Greenpeace applauded General Motors on its announcement to eliminate polyvinyl chloride (PVC), or vinyl plastic, from its automobile interiors. The international environmental organization then called on the worldwide auto industry to follow GM’s lead.
“General Motor’s decision on PVC is a giant step in the right direction,” said Rick Hind of Greenpeace USA in a letter to GM CEO John F. Smith. “Now all auto manufacturers should take the initiative to protect people and the environment from deadly dioxin contamination.”
When PVC burns either in accidental car fires or during the car recycling process, dioxin can be released into the atmosphere and travel long distances, depositing on land and in water. Dioxin is among the most toxic synthetic substances known. In minute quantities, it can cause cancer, reproductive, developmental and immune system health problems.
PVC also is used in car undercoatings and in electrical wiring. Greenpeace called on GM to broaden its announcement to include the elimination of all sources of PVC in autos.
In the past year, the auto industry has begun to turn its back on PVC. Honda recently announced its intention to create a 100 percent recyclable auto by 2010, without PVC. Earlier this year, two of the world's largest automotive interiors suppliers, Lear and Delphi, announced plans to move away from PVC for instrument panel covers.

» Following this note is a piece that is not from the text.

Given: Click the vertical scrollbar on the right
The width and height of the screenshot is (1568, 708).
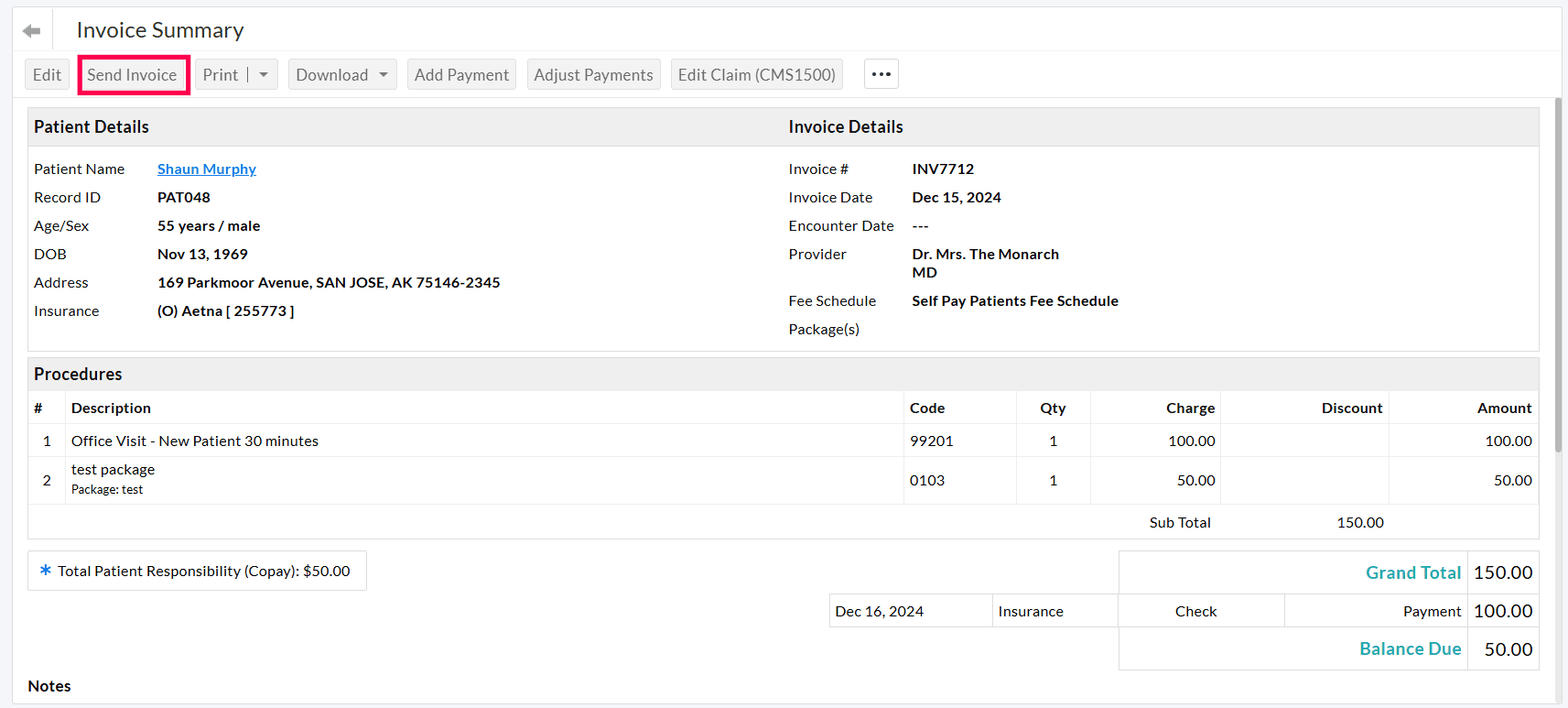Looking at the screenshot, I should tap(1559, 275).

The recent mergers of U.S. and European auto companies may also be adding to the retreat from PVC. Daimler Benz, which recently merged with Chrysler, hasn’t used PVC for interiors or in undercoatings in Mercedes autos since 1995. The Swedish company Volvo, now a part of Ford, recently told Greenpeace it was reassessing its use of PVC.
“GM’s decision may represent a sea change away from obsolete PVC plastics toward safer materials—21st century materials—in all products,” added Hind.
The use of safer non-PVC plastics in auto interiors will help address urgent health questions regarding the many toxic additives used in soft PVC plastics. Phthalates, vinyl softeners, have been found to leach from a wide variety of PVC products including children’s toys and medical products.